Re: is there a squid "cache rank" value available for statistics?

"Amos Jeffries" <squid3@xxxxxxxxxxxxx> · Mon, 20 Apr 2009 11:28:54 +1200 (NZST)

> Hi,
>
> I'm wondering about ways to measure the optimum size for a cache, in terms
> of the "value" you gain from each GB of cache space.  If you've got a
> 400GB
> cache and only 99% of your hits come from the first 350GB, there's
> probably
> no point looking for a larger cache.  If only 80% come from the first
> 350GB, then a bigger cache might well be useful.
>

Squid suffers from a little bit of an anochronism in the way it stores
object. the classic ufs systems essentially use round-robin and hash to
determine storage location for each object separately. This works wonders
on ensuring no clashes, but not so good for retrieval optimization.
Adrian Chadd has done a lot of study and some work in this area
particularly for Squid-2.6/2.7. His paper for FreeBSD conference is a good
read on how disk storage relates to Squid.
http://www.squid-cache.org/~adrian/talks/20081007%20-%20NYCBSDCON%20-%20Disk%20IO.pdf

> I realise there are rules of thumb for cache size, it would be interesting
> to be able to analyse a particular squid installation.
>

Feel free. We would be interested in any improvements you can come up with.

> Squid obviously removes objects from its cache based on the chosen
> cache_replacement_policy.  It appears from the comments in squid.conf that
> in the case of the LRU policy, this is implemented as a list, presumably a
> queue of pointers to objects in the cache.  Objects which come to the head
> of the queue are presumably next for removal.  I guess if an object in the
> cache gets used it goes back to the tail of the queue.   I suppose this
> process must involve linearly traversing the queue to find the object and
> remove it, which is presumably why heap-based policies are available.
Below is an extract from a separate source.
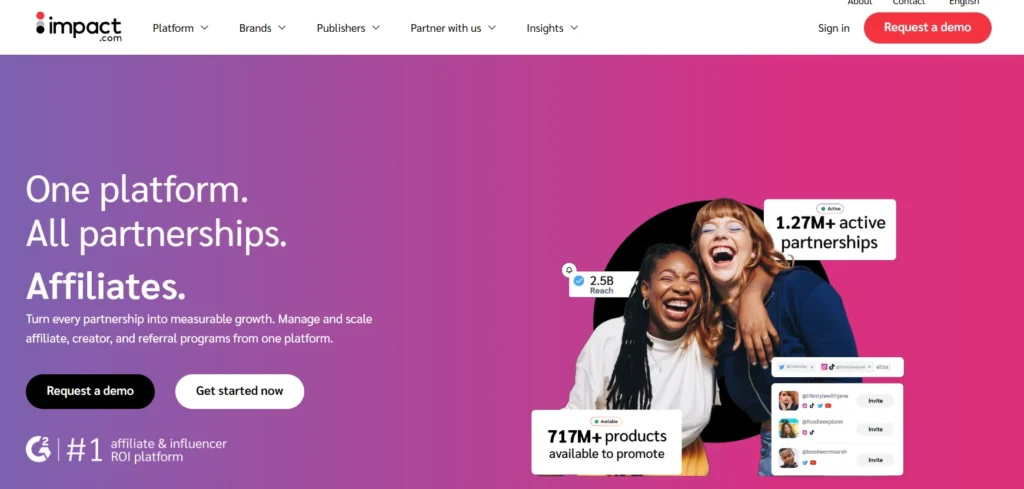Click the G2 badge logo
The width and height of the screenshot is (1024, 489).
(38, 449)
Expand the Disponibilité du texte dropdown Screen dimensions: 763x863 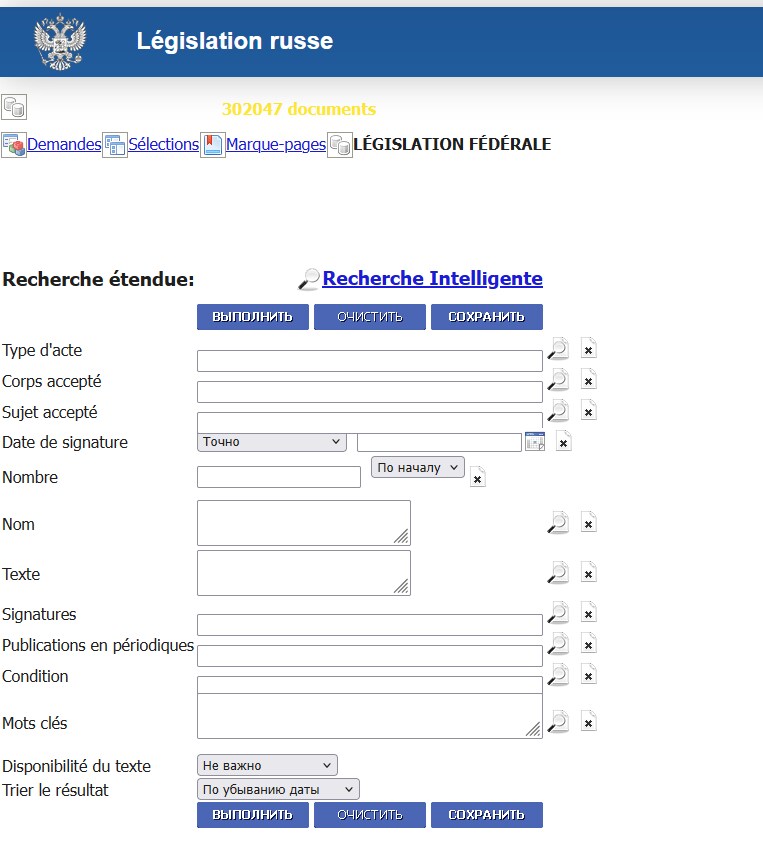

IIRC there is a doubly-linked list with tail pointer for LRU.

>
> I wonder if it would be feasible to calculate a "cache rank", which
> indicates the position an object was within the queue at the time of the
> hit.  So, perhaps 0 means at the tail of the queue, 1 means at the head.
> If this could be reported alongside each hit in the access.log, one could
> draw stats on the amount of hits served by each portion of the queue and
> therefore determine the value of expanding or contracting your cache.
>
> In the case of simple LRU, if the queue must be traversed to find each
> element and requeue it (perhaps this isn't the case?), I suppose one could
> count the position in the queue and divide by the total length.

Yes, same big problems with that in LRU as displaying all objects in the
cache ( >1 million is not uncommon cache sizes) and regex purges.

>
> With a heap, things are more complex.  I guess you could give an
> indication
> of the depth in the heap but there would be so many objects on the lowest
> levels, I don't suppose this would be a great guide.  Is there some better
> value available, such as the key used in the heap maybe?

There is fileno or hashed value rather than URL. You still have the same
issues of traversal though.

>
> Or perhaps the whole idea is flawed somehow?
>
> Comments, criticisms, explanations, rebukes all welcome.
> Gavin
>

If you want to investigate. I'll gently nudge you towards Squid-3 where
the rest of the development is going on and improvements have the best
chance of survival.

For further discussion you may want to bring this up in squid-dev where
the developers hang out.

Amos